Step 1 Ahrefs Raw Data: As a data partner, Ahrefs provided the raw data for the analysis. The data contained 1,183,680 keywords (1,183,628 after data cleaning, for details see below) with a total number of 11,835,086 ranking (10,052,136 unique URL’s; 10,052,028 after data cleaning).
Step 3 Data Mining: We developed a data-mining script to gather data on various variables. More specificially, we collected data on Schema.org Usage, Word Count, Title, H1, Broken Links and Page Size (HTML). Due to anti-mining mechanisms, authoritative domains such as Amazon.com or youtube.com were not considered (see Section 1.2 for the number of observations we excluded for each domain). In the forthcoming sections, we refer to those as “Large Domains”. No data could be extracted for roughly 6% of the URLs due to server response errors. In total, we mined data from about 7,633,169 URLs.

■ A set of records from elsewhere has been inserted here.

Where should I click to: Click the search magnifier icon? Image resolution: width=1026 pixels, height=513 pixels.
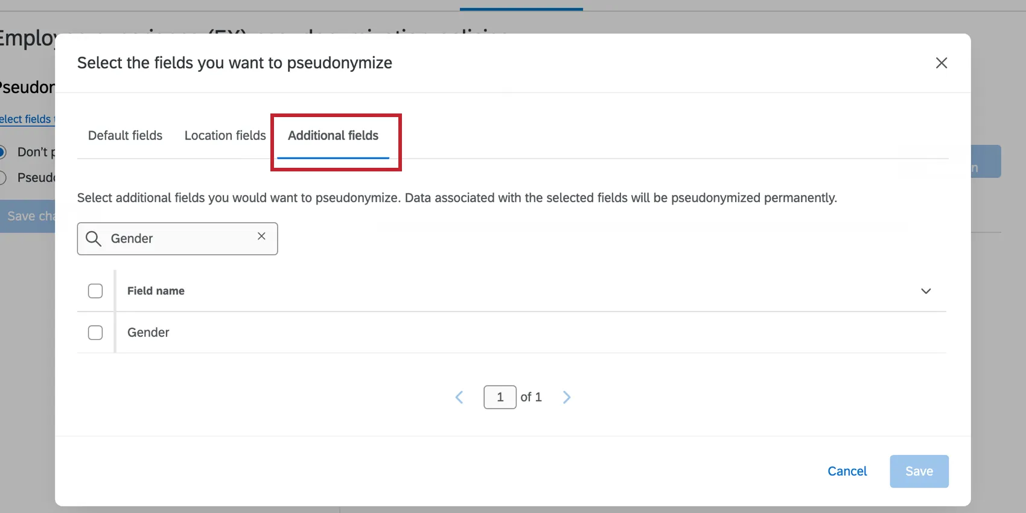coord(94,238)
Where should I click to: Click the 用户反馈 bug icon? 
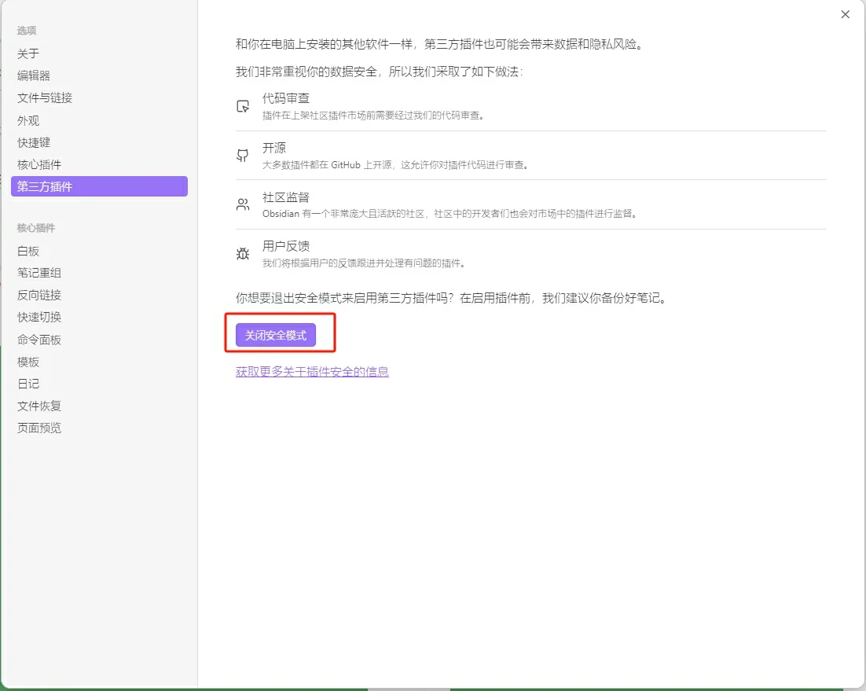(244, 252)
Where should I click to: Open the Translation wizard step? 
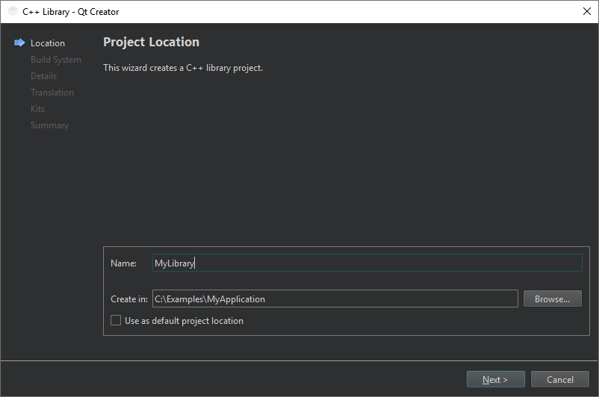click(52, 93)
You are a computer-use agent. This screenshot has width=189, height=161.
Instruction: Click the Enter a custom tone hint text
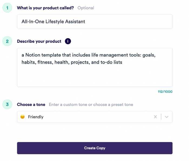91,104
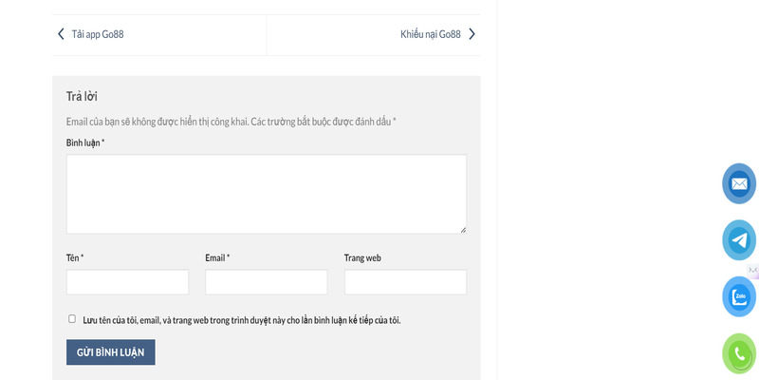The image size is (759, 380).
Task: Click the small widget icon above Zalo
Action: [753, 272]
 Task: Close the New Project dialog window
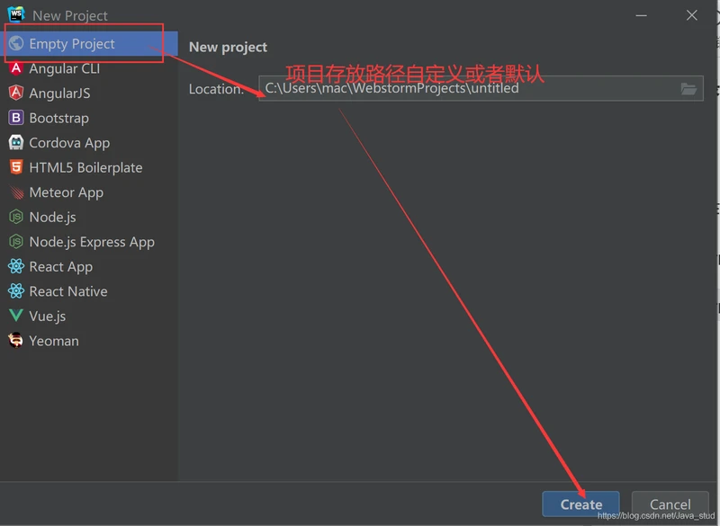coord(691,15)
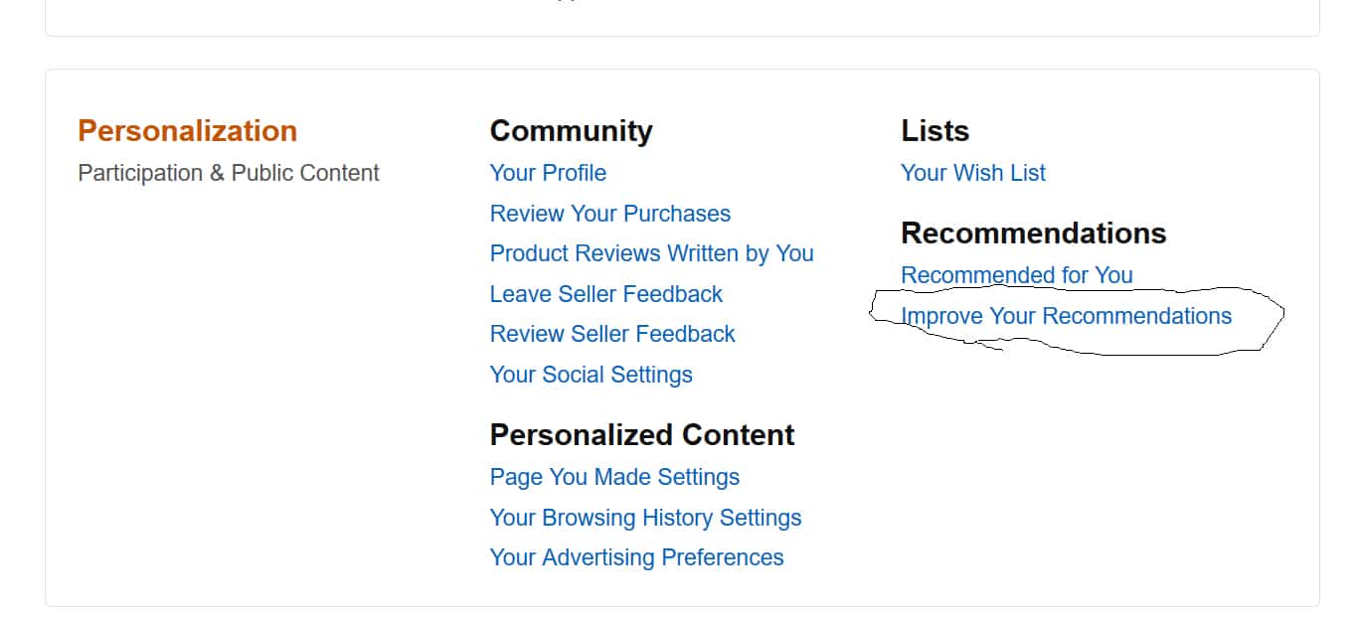This screenshot has height=623, width=1360.
Task: Click the Community section heading
Action: tap(572, 131)
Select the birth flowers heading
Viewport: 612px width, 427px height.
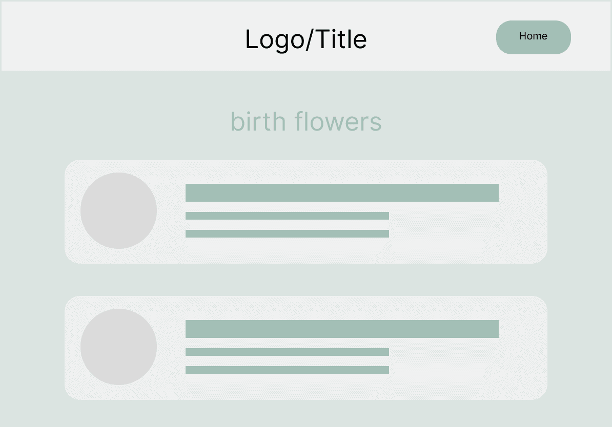[x=306, y=121]
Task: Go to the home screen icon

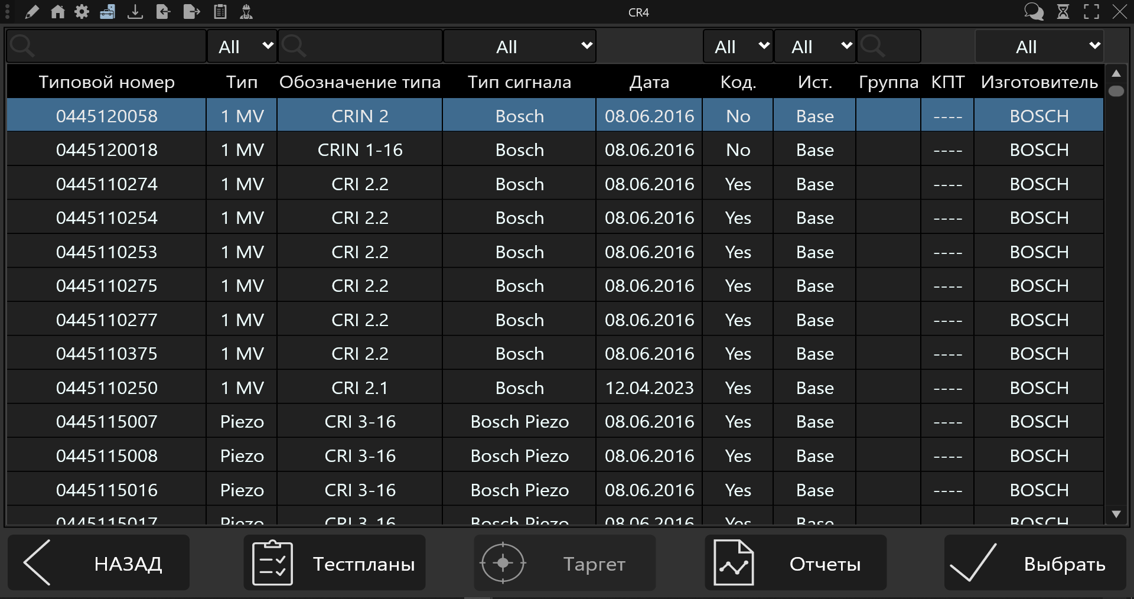Action: tap(57, 11)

Step 4 APIs and external data sources: In addition, the Alexa API was used to collect domain level data on the Time-on-Site and Page Speed variables. Furthermore, Clearscope.io, another data partner, collected “content scores” on 1000 high-search volume keywords (see Section 2.3.3 for a detailed explanation)
Step 4 Data Analysis: The data has been analysed and processed for selected features to showcase whether they have a positive or negative trend on Google Ranking Positions. Polynomial regression has been applied to all numeric variables. In some cases, linear regression has been used (e.g. URL length) to provide simple average trends.
A note on chart types:
We are using three types of charts to represent the data and the trends among positions that may be considered as “non-traditional” charts. Here some notes how to read them and why we think they are helpful.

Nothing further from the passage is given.